§ **Work request**
In the copy you make, include no pictures, and transcribe every record exactly.

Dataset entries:
· · ·
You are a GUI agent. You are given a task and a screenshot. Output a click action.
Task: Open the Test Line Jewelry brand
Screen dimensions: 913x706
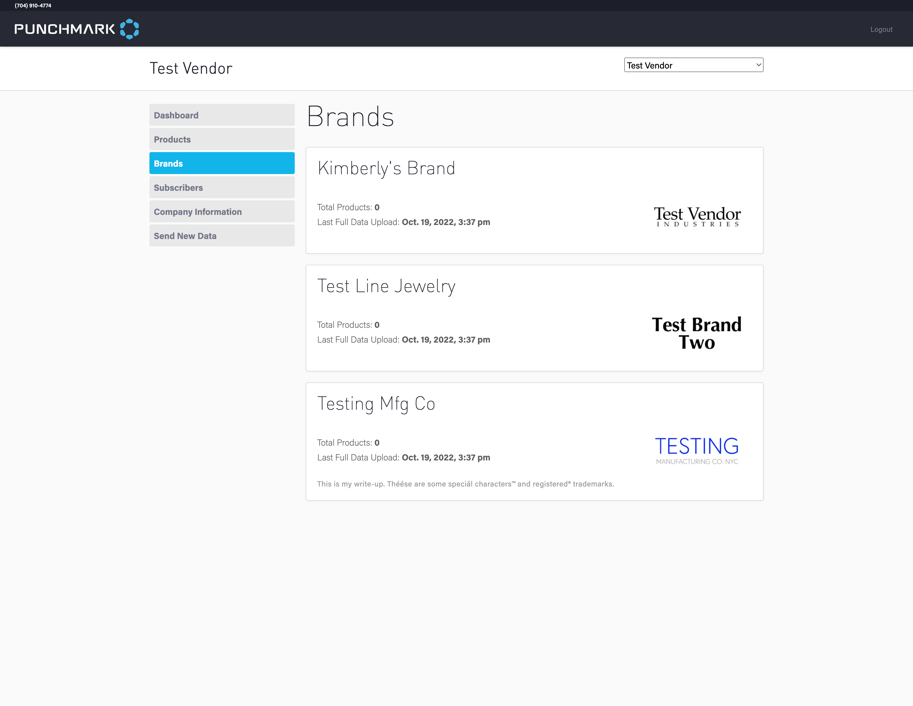point(386,286)
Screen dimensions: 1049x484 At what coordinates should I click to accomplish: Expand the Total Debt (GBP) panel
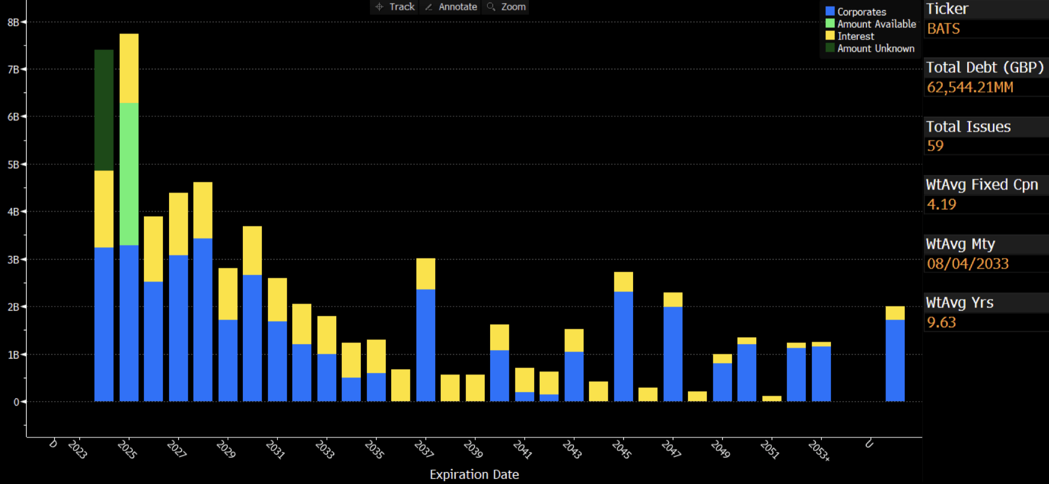[985, 67]
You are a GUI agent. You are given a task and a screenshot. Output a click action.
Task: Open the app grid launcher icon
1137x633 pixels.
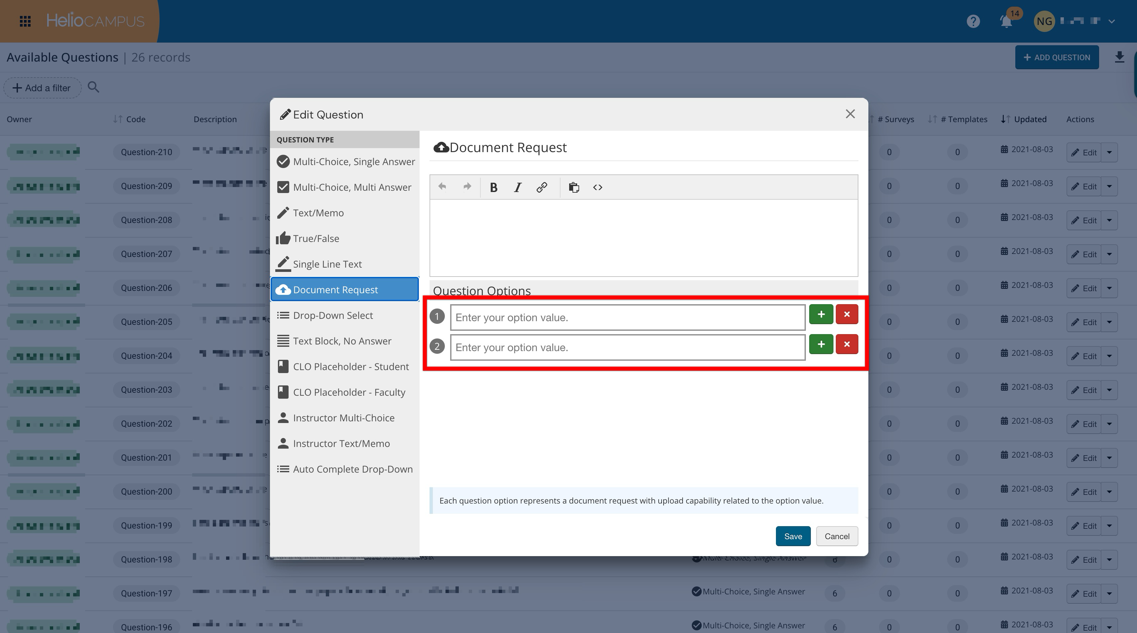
· · ·
§ **Your response**
You are a GUI agent. You are given a task and a screenshot. Output a click action.
Task: Open the Test Line Jewelry brand
Screen dimensions: 913x706
point(386,286)
Screen dimensions: 1049x484 At what coordinates should I click to accomplish: Expand the Total Debt (GBP) panel
[985, 67]
You are a GUI agent. You are given a task and a screenshot. Output a click action.
Task: Open the app grid launcher icon
1137x633 pixels.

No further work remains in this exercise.